──────── MATERIAL FOR THIS TASK ────────

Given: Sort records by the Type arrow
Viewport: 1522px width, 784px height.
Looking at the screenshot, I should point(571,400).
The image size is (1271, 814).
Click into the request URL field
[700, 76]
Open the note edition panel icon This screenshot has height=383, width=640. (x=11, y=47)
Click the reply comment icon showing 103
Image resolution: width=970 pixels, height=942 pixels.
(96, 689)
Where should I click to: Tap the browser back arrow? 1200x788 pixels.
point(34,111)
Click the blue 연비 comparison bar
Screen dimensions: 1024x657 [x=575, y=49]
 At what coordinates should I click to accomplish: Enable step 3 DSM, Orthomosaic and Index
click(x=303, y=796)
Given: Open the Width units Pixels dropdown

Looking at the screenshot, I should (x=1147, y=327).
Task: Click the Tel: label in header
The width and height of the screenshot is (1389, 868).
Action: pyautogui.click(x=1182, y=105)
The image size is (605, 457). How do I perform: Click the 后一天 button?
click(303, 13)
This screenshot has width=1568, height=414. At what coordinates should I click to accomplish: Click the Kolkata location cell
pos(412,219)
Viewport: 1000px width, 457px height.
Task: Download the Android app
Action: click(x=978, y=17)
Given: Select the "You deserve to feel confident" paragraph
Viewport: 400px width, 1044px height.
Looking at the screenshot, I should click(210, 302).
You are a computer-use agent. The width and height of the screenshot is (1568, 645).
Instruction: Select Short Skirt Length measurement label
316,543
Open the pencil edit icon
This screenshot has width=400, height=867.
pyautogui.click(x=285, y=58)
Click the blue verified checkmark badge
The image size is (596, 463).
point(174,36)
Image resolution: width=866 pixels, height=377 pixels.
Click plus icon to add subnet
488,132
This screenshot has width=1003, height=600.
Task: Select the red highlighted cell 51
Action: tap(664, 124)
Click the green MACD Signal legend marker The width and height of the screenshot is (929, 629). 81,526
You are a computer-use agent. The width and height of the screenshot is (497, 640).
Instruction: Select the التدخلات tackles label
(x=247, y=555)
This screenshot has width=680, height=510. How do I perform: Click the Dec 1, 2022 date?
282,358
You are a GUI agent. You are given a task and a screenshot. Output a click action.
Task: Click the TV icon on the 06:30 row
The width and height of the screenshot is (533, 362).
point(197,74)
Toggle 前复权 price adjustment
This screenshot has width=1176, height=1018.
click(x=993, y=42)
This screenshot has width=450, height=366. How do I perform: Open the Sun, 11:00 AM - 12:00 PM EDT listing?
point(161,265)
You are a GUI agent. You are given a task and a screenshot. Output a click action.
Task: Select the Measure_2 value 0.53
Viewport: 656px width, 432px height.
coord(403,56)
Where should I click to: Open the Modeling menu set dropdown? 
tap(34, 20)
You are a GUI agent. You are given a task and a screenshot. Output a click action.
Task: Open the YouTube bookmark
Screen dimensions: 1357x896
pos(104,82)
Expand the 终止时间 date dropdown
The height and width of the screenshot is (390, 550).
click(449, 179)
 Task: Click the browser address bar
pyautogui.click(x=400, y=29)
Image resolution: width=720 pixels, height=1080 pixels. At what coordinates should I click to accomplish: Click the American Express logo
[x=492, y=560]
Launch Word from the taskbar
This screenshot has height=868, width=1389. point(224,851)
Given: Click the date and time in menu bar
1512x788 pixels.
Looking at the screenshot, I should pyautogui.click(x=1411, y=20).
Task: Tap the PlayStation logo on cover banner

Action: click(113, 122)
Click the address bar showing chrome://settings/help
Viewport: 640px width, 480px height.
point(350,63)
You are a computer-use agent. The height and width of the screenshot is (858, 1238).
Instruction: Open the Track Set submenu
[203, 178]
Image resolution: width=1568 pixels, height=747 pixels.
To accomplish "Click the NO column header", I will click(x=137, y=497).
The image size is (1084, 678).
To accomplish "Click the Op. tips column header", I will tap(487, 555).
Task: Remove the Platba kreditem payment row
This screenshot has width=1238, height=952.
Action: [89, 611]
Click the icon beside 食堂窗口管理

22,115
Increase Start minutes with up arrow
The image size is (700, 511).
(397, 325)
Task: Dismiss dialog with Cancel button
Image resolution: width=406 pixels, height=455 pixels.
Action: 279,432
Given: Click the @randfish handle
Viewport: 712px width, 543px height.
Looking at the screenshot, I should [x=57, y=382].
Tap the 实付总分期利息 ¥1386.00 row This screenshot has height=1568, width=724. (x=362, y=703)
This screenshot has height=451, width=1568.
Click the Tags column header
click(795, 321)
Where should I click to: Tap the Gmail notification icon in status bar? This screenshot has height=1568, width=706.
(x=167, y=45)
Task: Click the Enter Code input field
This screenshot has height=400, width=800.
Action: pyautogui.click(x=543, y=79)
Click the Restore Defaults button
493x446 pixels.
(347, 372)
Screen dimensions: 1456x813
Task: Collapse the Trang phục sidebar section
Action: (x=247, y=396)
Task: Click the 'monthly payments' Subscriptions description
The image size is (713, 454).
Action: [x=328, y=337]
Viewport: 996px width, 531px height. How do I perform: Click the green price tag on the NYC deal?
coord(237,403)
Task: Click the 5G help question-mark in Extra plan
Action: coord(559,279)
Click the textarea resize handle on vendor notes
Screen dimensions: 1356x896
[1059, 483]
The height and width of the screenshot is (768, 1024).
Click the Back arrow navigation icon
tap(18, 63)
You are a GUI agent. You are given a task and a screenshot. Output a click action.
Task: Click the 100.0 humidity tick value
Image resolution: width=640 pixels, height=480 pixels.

────────

**TASK TO CARRY OUT**
Copy every line of the data that holds the string "value".

**SOLUTION FOR THIS TASK**
Task: Select the Measure_2 value 0.53
Task: Click the 100.0 humidity tick value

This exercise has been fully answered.